Systematic biochemical analysis of somatic missense mutations in DNA polymerase [beta] found in prostate cancer reveal alteration of enzymatic function

• Published in: Human mutation Vol. 32; no. 4; p. 415
• Main Authors: An, Chang Long, Chen, Desheng, Makridakis, Nick M
• Format: Journal Article
• Language: English
• Published: Hoboken Hindawi Limited 01.04.2011
• ISSN: 1059-7794; 1098-1004
• DOI: 10.1002/humu.21465

DNA polymerase [beta] is essential for short-patch base excision repair. We have previously identified 20 somatic pol [beta] mutations in prostate tumors, many of them missense. In the current article we describe the effect of all of these somatic missense pol [beta] mutations (p.K27N, p.E123K, p.E232K, p.P242R, p.E216K, p.M236L, and the triple mutant p.P261L/T292A/I298T) on the biochemical properties of the polymerase in vitro, following bacterial expression and purification of the respective enzymatic variants. We report that all missense somatic pol [beta] mutations significantly affect enzyme function. Two of the pol [beta] variants reduce catalytic efficiency, while the remaining five missense mutations alter the fidelity of DNA synthesis. Thus, we conclude that a significant proportion (9 out of 26; 35%) of prostate cancer patients have functionally important somatic mutations of pol [beta]. Many of these missense mutations are clonal in the tumors, and/or are associated with loss of heterozygosity and microsatellite instability.
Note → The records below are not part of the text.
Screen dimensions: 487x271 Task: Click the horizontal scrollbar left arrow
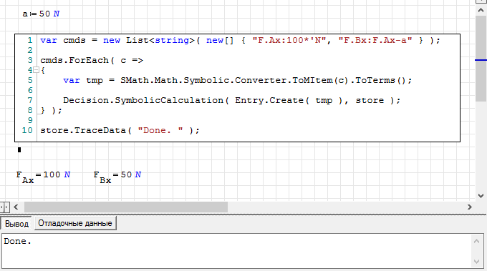pos(16,207)
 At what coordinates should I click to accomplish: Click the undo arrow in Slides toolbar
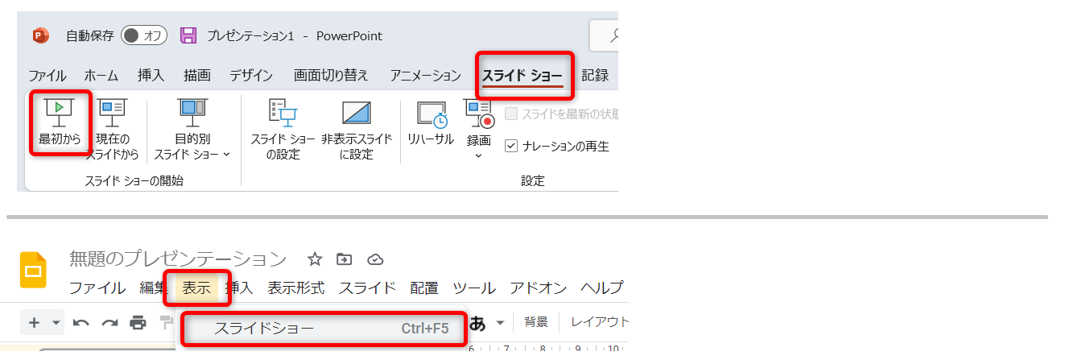click(x=81, y=323)
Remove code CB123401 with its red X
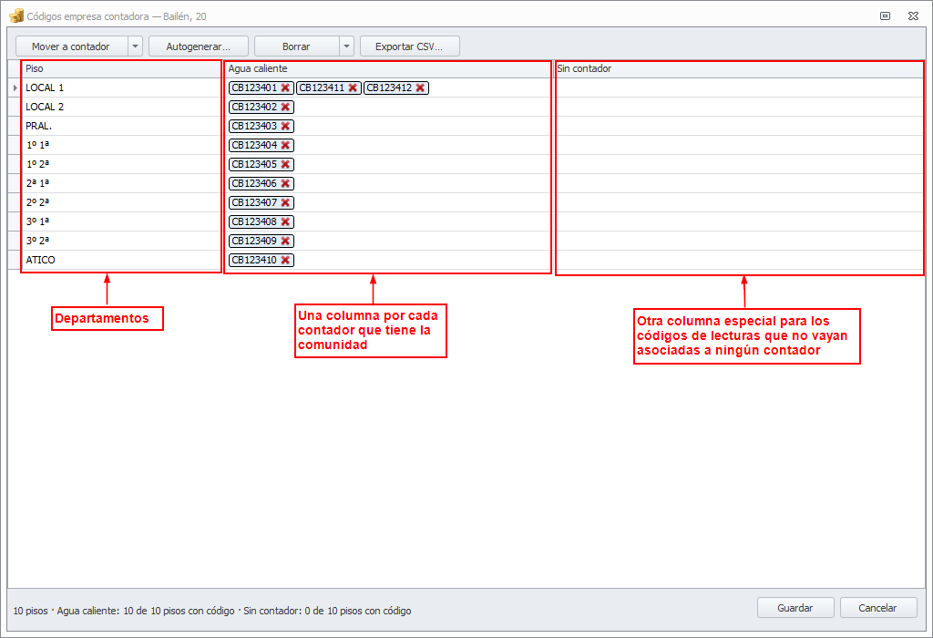This screenshot has width=933, height=638. point(285,87)
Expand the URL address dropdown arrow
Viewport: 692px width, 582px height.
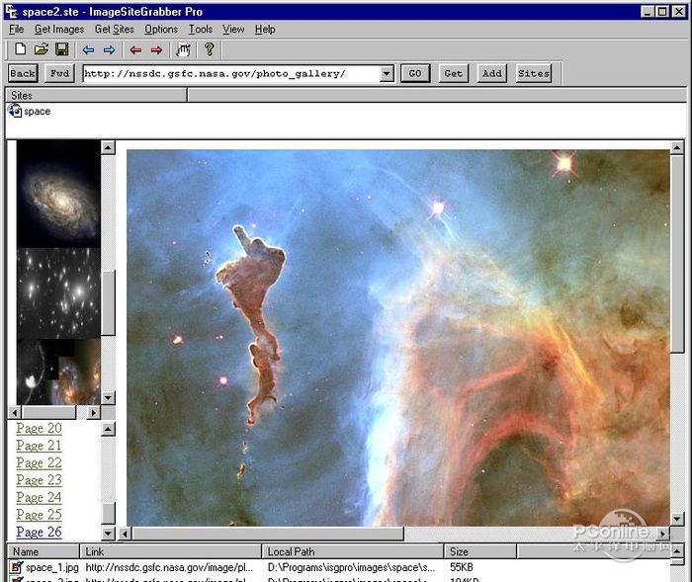[x=387, y=74]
These results suggest that interfering with normal polymerase [beta] function may be a frequent mechanism of prostate tumor progression. Furthermore, the availability of detailed structural information for pol [beta] allows understanding of the potential mechanistic effects of these mutants on polymerase function. Hum Mutat 32:1-9, 2011. © 2011 Wiley-Liss, Inc.